NO FEET OF MASTER
Dec 02, 2006 07:09 AM
by carlosaveline
Dear Friends,
Annie Besant and C.W. Leadbeater created their own and falsely idealized version of discipleship.
According to Leadbeater and his followers, individual autonomy is to be left aside, while an extreme physical cleanliness is of great “occult” importance.
The “bishop” was slightly obsessive about that, and in “At the Feet of the Master” this recommendation is made to all aspirants to discipleship:
“The body is your animal – the horse upon which you ride. Therefore (....) you must feed it properly on pure food and drink only, and keep it strictly clean always, even from the minutest speak of dirt. For without a perfectly clean and healthy body you cannot do the arduous work of preparation, you cannot bear its ceaseless strain.” (1)
Note the words “stricly clean always”.
If we were to believe Leadbeater’s fancies, we should think that without this condition no discipleship is possible. Yet, what do the Masters themselves say about personal hygiene at the physical plane?
In the “Mahatma Letters”, an Adept explains to Mr. Sinnett:
“Our best, most learned, and holiest adepts are of the races of the ‘greasy Tibetans’, and the Penjabi Singhs — you know the lion is proverbially a dirty and offensive beast, despite his strength and courage.” (2)
Here the word ‘Singh’ is a mystical/symbolical name referring to the Mahatma who writes the letter. The word is part of his signature, at the end of the text. As to the metaphorical link made between the Mahatma and ‘lions’, it lies in that the word ‘Singh’ literaly means ‘lion’ in sanskrit.
Hence we may conclude that true Adepts are often physically “greasy” and “dirty”, according to the specific material conditions in which they live, and the degree of ascetism they observe.
Their true, not fancied, disciples in the East sometimes refuse to present themselves in clean clothes or with some “western urban appearance”, as the Mahatma narrates in the same letter.
In fact, one of his chelas refused to deliver a letter to Alfred Sinnett, because H.P.B. had asked him to present himself with a cleaner personal appearance, in order not to offend Mr. Sinett’s Western prejudices about “dirty people”.
The Master explains to Sinnett that the young disciple would not accept acting like the chelas of unlegitimate and rival sects, which do recommend physical cleanliness ( see p. 16 in TUP edition).
The episode shows not only that both Masters and disciples do not pay attention to physical cleanliness or dirtiness, but it also shows how a true Master entirely preserves the autonomy of a disciple, who is therefore entitled to have and to keep his own prejudices AGAINST physical cleanliness.
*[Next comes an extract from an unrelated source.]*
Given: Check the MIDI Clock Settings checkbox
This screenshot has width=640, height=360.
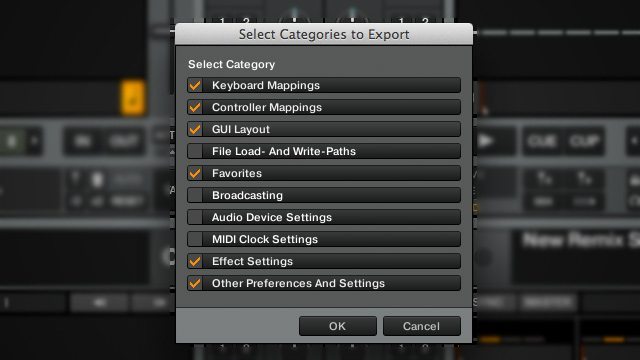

The Master even gives a Western example against the false priority given to physical cleanliness:
“Prejudice and dead letter again. For over a thousand years, – says Michelet, – the Christian Saints never washed themselves!” (3)
What is the real reason, then, one may ask, for Leadbeater recommending such an “occult phobia” against any small physical dirtiness – something which is much more particularly radical than the generally accepted Western hygienic habits and prejudices?
In his essay “Totem And Taboo”, Sigmund Freud offers us a psychiatrical explanation for that exaggeration.
Such a phobia, he says, is connected to compulsive neurosis. And the father of Psychoanalysis testifies:
“The most common of these obsessive acts is washing with water (washing obsession).” (4)
Discipleship or esoteric learning – be it ‘regular’ or informal – is an inner process. It is the opposite of what Leadbeater wrote about it.
As we study the process of illusion-making in the history of the theosophical movement, we get to a deeper vision of the true teaching. We see that it gradually leads the learner towards an ever greater self-responsibility, and far away from subtle or gross ways of blind obedience.
Best regards, Carlos.
NOTE:
(1) “At The Feet of the Master”, by Alcyone, The Theosophical Publishing House, Wheaton, IL, USA, Pocketbook edition, 1984, 32 pp. See pages 9-10.
(2) “The Mahatma Letters”, TUP, Pasadena, CA, USA, 1992, 494 pp., see Letter IV, first paragraph, p. 15-16. In the Chronological Edition (Philippines TPH), Letter 5.
(3) Same Letter, p. 16.
(4) “Totem and Taboo - Resemblances Between the Psychic Lives of Savages and Neurotics”, by Sigmund Freud, Dover Thrift Editions, Dover Publications, Inc., Mineola, New York, USA, 1998, 138 pp., see p. 25.